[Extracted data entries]
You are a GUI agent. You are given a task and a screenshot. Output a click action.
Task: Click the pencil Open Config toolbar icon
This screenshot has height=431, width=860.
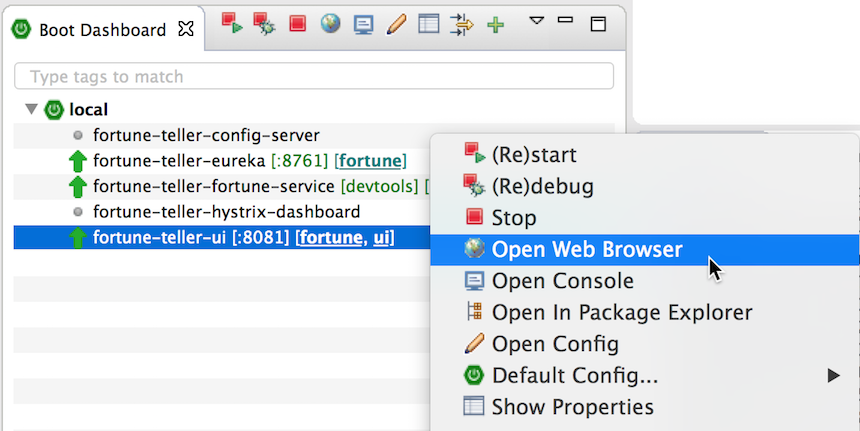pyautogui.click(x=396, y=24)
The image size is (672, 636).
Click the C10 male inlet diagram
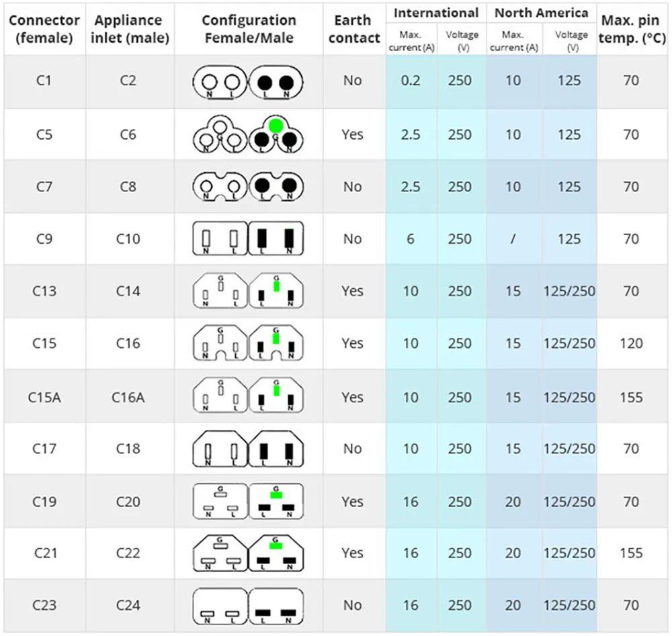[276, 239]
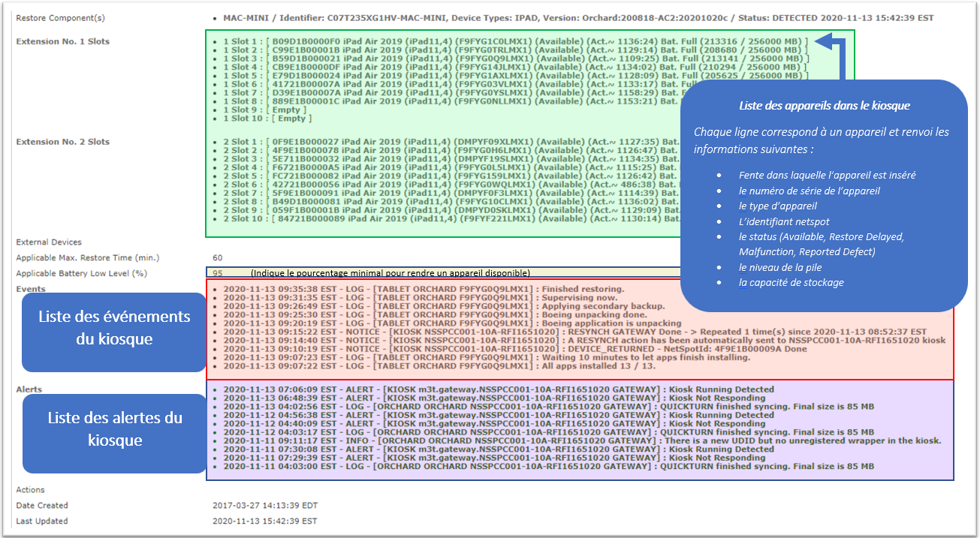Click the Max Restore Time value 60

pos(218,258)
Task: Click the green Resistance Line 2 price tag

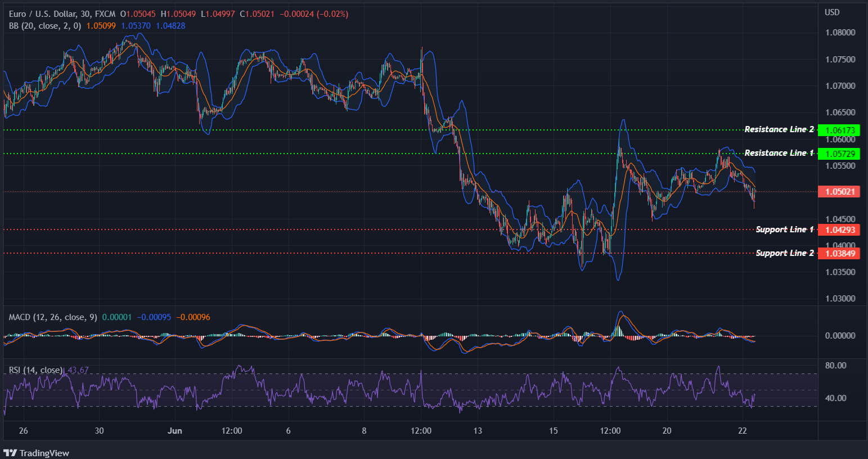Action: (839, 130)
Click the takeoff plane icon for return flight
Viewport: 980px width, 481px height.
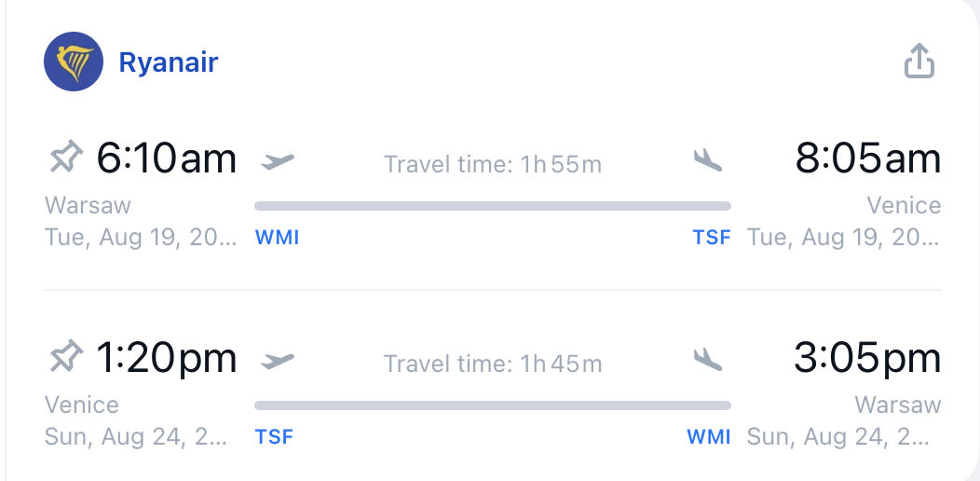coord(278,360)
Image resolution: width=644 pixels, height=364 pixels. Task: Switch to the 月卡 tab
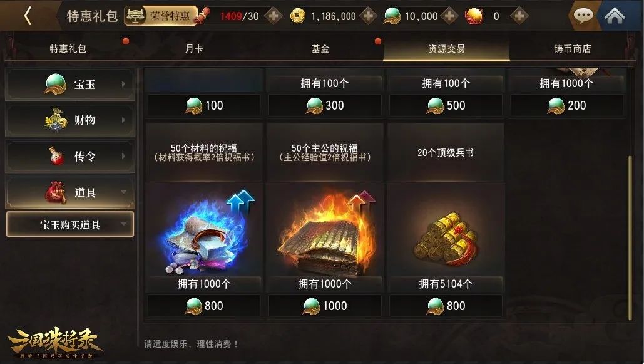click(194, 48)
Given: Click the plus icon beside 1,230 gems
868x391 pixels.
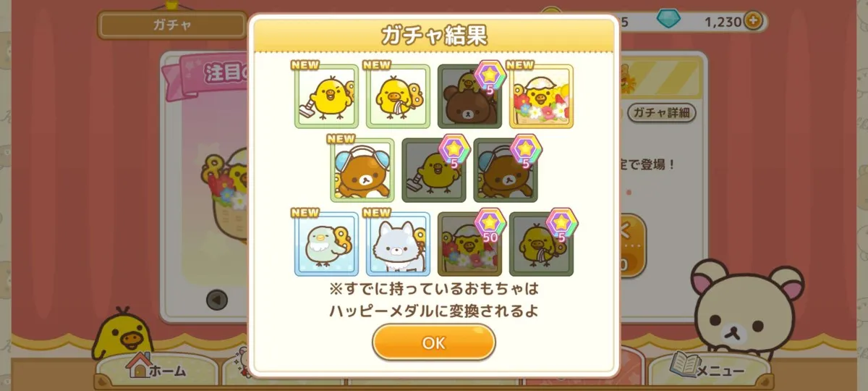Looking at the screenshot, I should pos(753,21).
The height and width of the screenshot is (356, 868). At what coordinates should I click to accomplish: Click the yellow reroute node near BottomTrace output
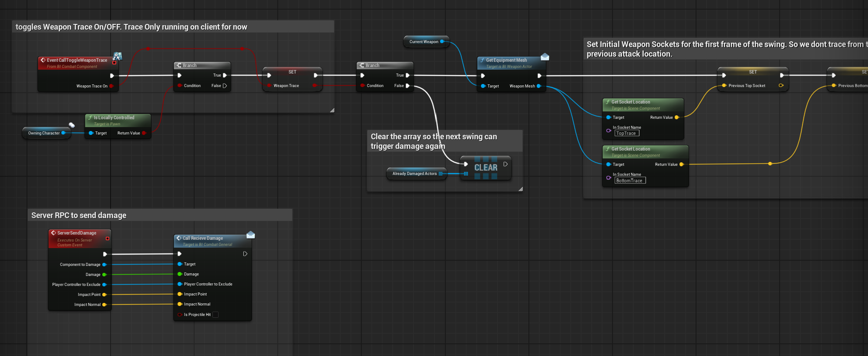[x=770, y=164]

...

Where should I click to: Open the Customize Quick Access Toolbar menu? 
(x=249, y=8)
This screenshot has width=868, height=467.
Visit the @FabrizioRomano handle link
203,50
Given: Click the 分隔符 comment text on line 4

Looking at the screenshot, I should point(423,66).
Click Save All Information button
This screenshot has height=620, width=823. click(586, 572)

### WORK ITEM
Once a line of the records is found to contain "icon", copy it out.

### SOLUTION BELOW
Task: Click the pencil Open Config toolbar icon
Click the takeoff plane icon for return flight
Given: Click the plus icon beside 1,230 gems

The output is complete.